TEXT PASSAGE
<<<<

An accountant, tax agent or administrator will help set up the fund, manage its various accounts and finances and ensure you're meeting your reporting and admin obligations with the ATO. A legal practitioner can help set up your trust deed correctly (more on this in Step 3), and ensure your fund meets its ongoing legal requirements. You're not obliged to use a financial adviser but you might find it valuable to get professional advice regarding your SMSF's investment strategy.
Most importantly, you'll need to appoint an approved SMSF auditor to audit your fund each year. This is a requirement of all SMSFs.
In an individual trustee structure the SMSF assets are registered in the name of the individual trustees (the fund members themselves). However, with a corporate trustee structure the assets are registered under a company (who acts as the trustee), and the SMSF members act as directors.
An individual trustee structure is lower in management costs but has more admin. A corporate trustee structure is easier if the fund frequently changes members, as assets are held under the company name rather than the individual trustees' names.
You can read more about SMSF trustee structures and trustees' responsibility in our separate guide.
The trust deed is a legal document that outlines the rules of the fund, how it will be operated and lists all members. An accountant, administrator or tax agent must prepare the trust deed and ensure all SMSF members sign and date it. The trustee declaration is another document that highlights the responsibilities of all trustees as regulated by the ATO. Each SMSF trustee and director will sign their own declaration within 21 days to keep on file for a minimum of 10 years.
You must register your SMSF with the ATO within 60 days. You can register for an Australian Business Number (ABN) and Tax File Number (TFN), and elect the ATO to regulate your SMSF through the Australian Business Register. Once you register the SMSF with the ATO, you can register for an electronic service address. This is an Internet address for your SMSF that your fund administrator will provide you. You employer will use this address to send contributions to the fund.

>>>>

SUPPLIED MATERIAL
<<<<

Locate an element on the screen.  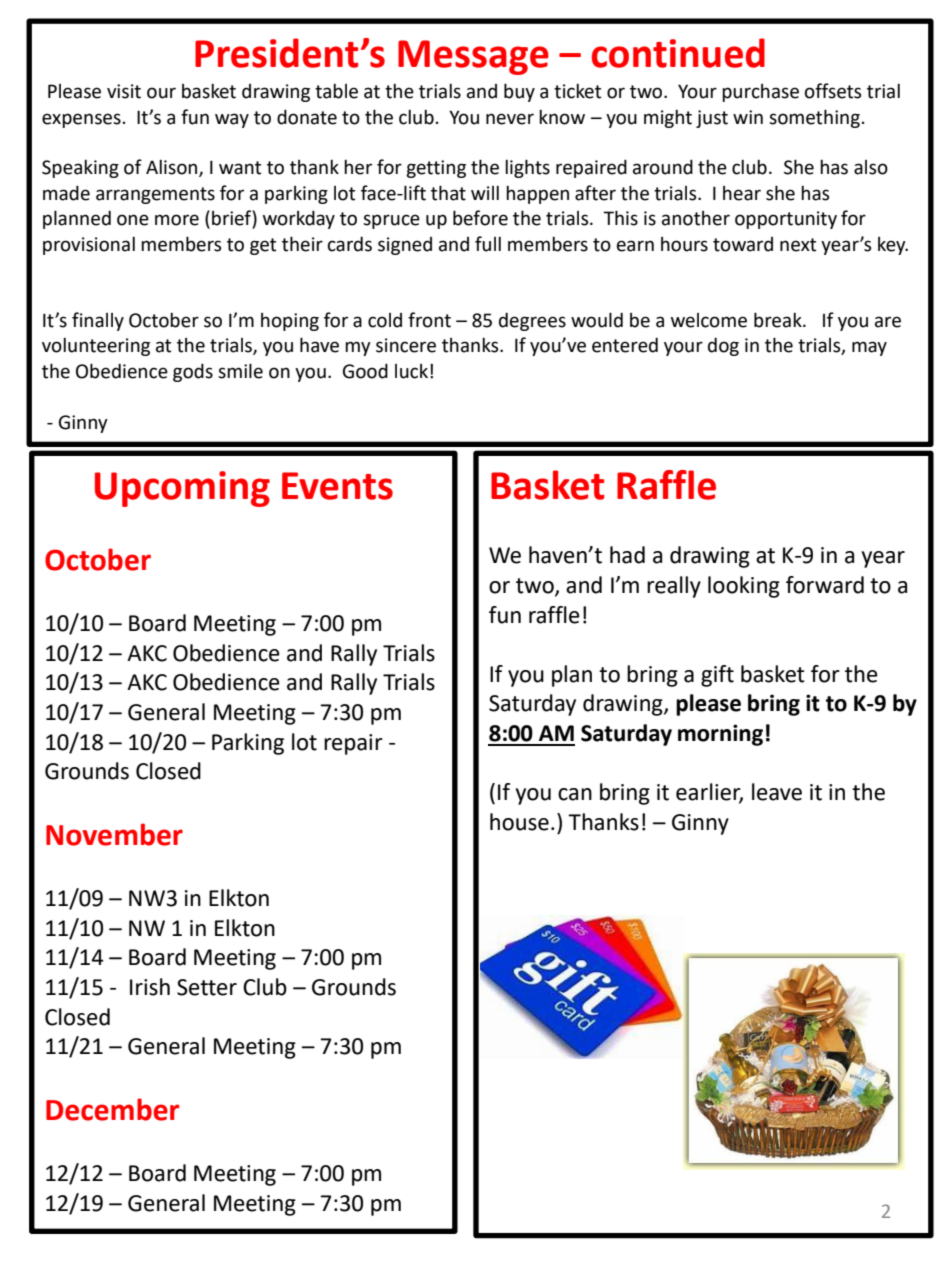
November is located at coordinates (114, 834).
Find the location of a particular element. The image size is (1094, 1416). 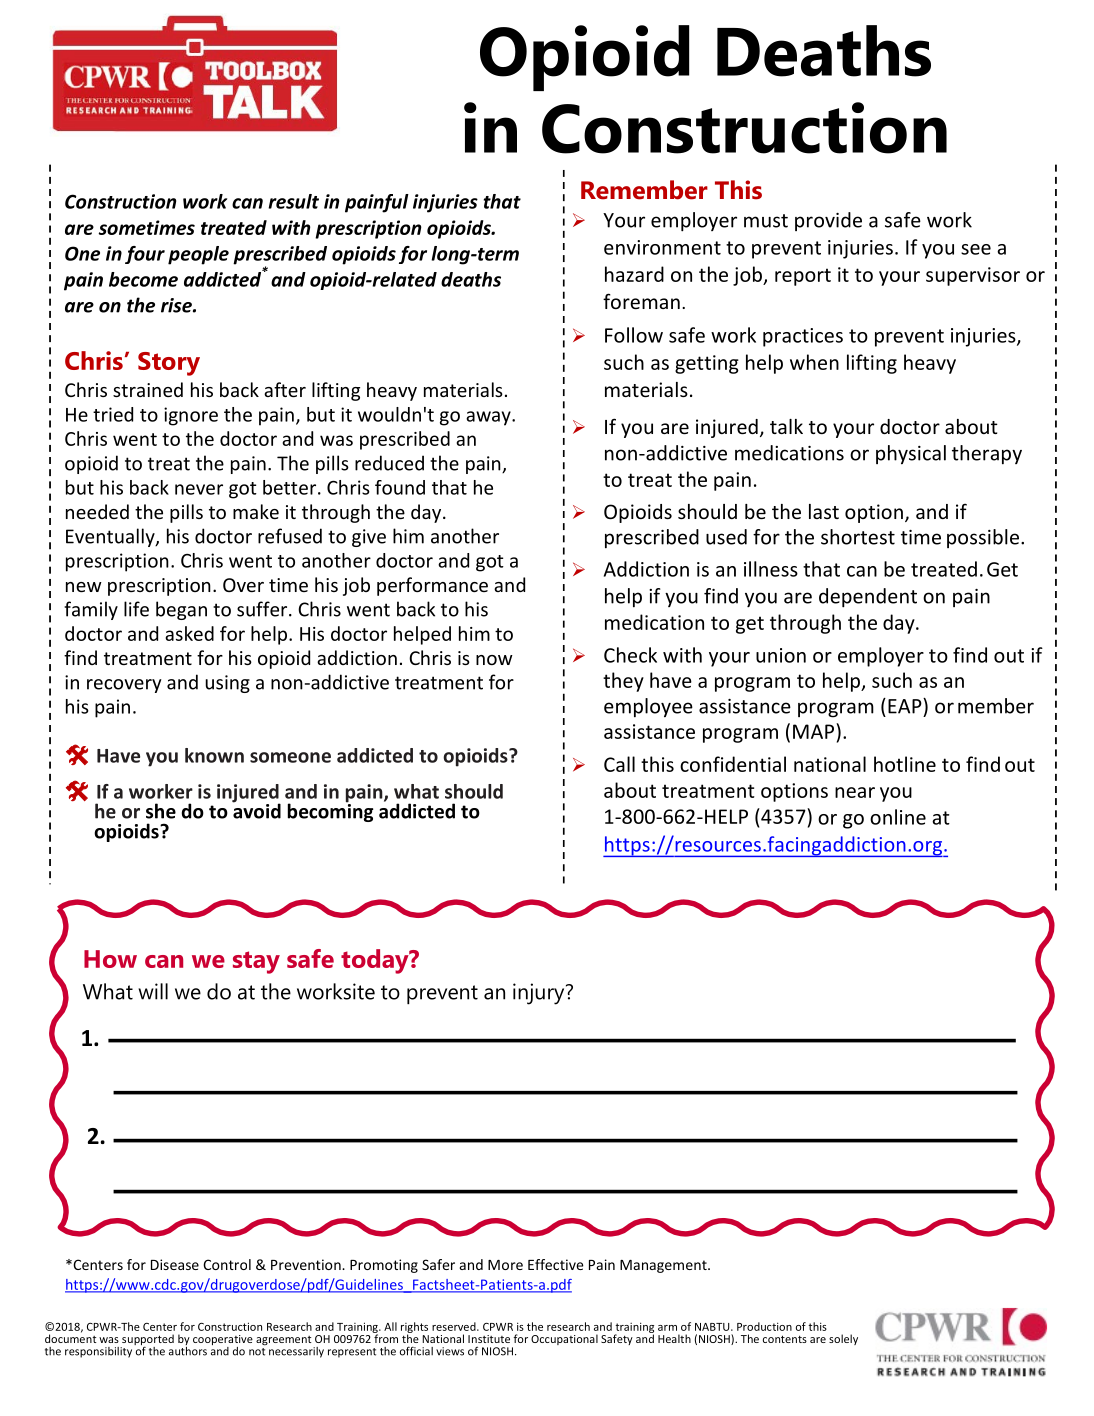

known is located at coordinates (214, 755).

>>>>

WRITTEN PROBLEM A
Do these statements agree with the text on setting up an SMSF? (i) Using a financial adviser is mandatory. (ii) Each trustee's declaration must be kept on file for at least 10 years. (iii) The SMSF must be registered with the ATO within 30 days. For each, answer yes or no and quote the deciding words.
WRITTEN PROBLEM B
Which kinds of professionals does the text on setting up an SMSF name as helping to set up, run, advise on or audit the fund? List them all.
WRITTEN PROBLEM C
According to the text on setting up an SMSF, how many days does each trustee and director have to sign their own trustee declaration?

WORKED ANSWER A
(i) No: "You're not obliged to use a financial adviser"
(ii) Yes: "to keep on file for a minimum of 10 years"
(iii) No: "You must register your SMSF with the ATO within 60 days."

WORKED ANSWER B
Accountant
Tax agent
Administrator
Legal practitioner
Financial adviser
Approved SMSF auditor

WORKED ANSWER C
21 days